Vulnerabilities found in multiple video conferencing mobile applications allowed attackers to listen to users’ surroundings without permission before the person on the other end picked up the calls.
The logic bugs were found by Google Project Zero security researcher Natalie Silvanovich in the Signal, Google Duo, Facebook Messenger, JioChat, and Mocha messaging apps and are now all fixed.
However, before being patched, they made it possible to force targeted devices to transmit audio to the attackers’ devices without the need of gaining code execution.
“I investigated the signalling state machines of seven video conferencing applications and found five vulnerabilities that could allow a caller device to force a callee device to transmit audio or video data,” Silvanovich explained.
“Theoretically, ensuring callee consent before audio or video transmission should be a fairly simple matter of waiting until the user accepts the call before adding any tracks to the peer connection.
“However, when I looked at real applications they enabled transmission in many different ways. Most of these led to vulnerabilities that allowed calls to be connected without interaction from the callee.”
I found logic bugs that allow audio or video to be transmitted without user consent in five mobile applications including Signal, Duo and Facebook Messenger https://t.co/PlB0PzLzjJ — Natalie Silvanovich (@natashenka) January 19, 2021
As Silvanovich revealed, a Signal bug patched in September 2019 made it possible to connect the audio call by sending the connect message from the caller devices to the callee one instead of the other way around, without user interaction.

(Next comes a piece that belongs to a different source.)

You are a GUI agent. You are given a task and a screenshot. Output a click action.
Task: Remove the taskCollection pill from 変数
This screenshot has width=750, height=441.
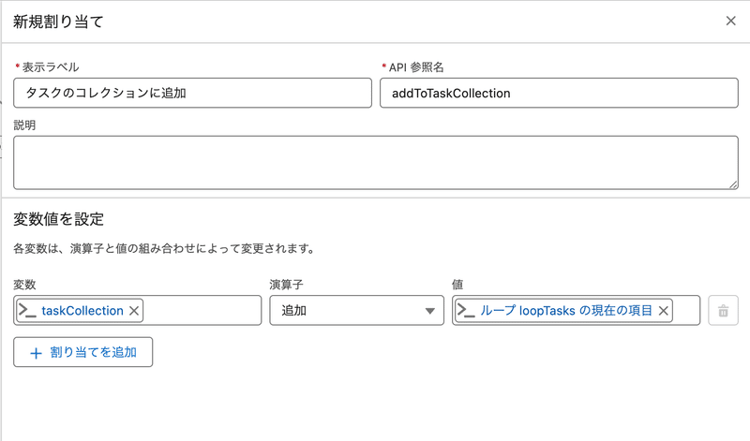pos(134,311)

The Google Duo bug, a race condition that allowed callees to leak video packets from unanswered calls to the caller, was fixed in December 2020, while the Facebook Messenger flaw (previously covered by BleepingComputer here) which allowed audio calls to connect before the call was answered was addressed in November 2020.
Two similar vulnerabilities were discovered in the JioChat and Mocha messengers in July 2020, bugs that allowed sending JioChat audio (fixed in July 2020) and to send Mocha audio and video (fixed in August 2020) after exploitation, without user consent.
Silvanovich also looked for similar bugs in other video conferencing apps, including Telegram and Viber, but didn’t find any such issues.
“The majority of calling state machines I investigated had logic vulnerabilities that allowed audio or video content to be transmitted from the callee to the caller without the callee’s consent,” Silvanovich added.
“It is also concerning to note that I did not look at any group calling features of these applications, and all the vulnerabilities reported were found in peer-to-peer calls. This is an area for future work that could reveal additional problems.”
Two years ago, Silvanovich also found a critical vulnerability in the WhatsApp mobile messaging app that could have been activated simply by a user answering a call to crash or fully compromise the app.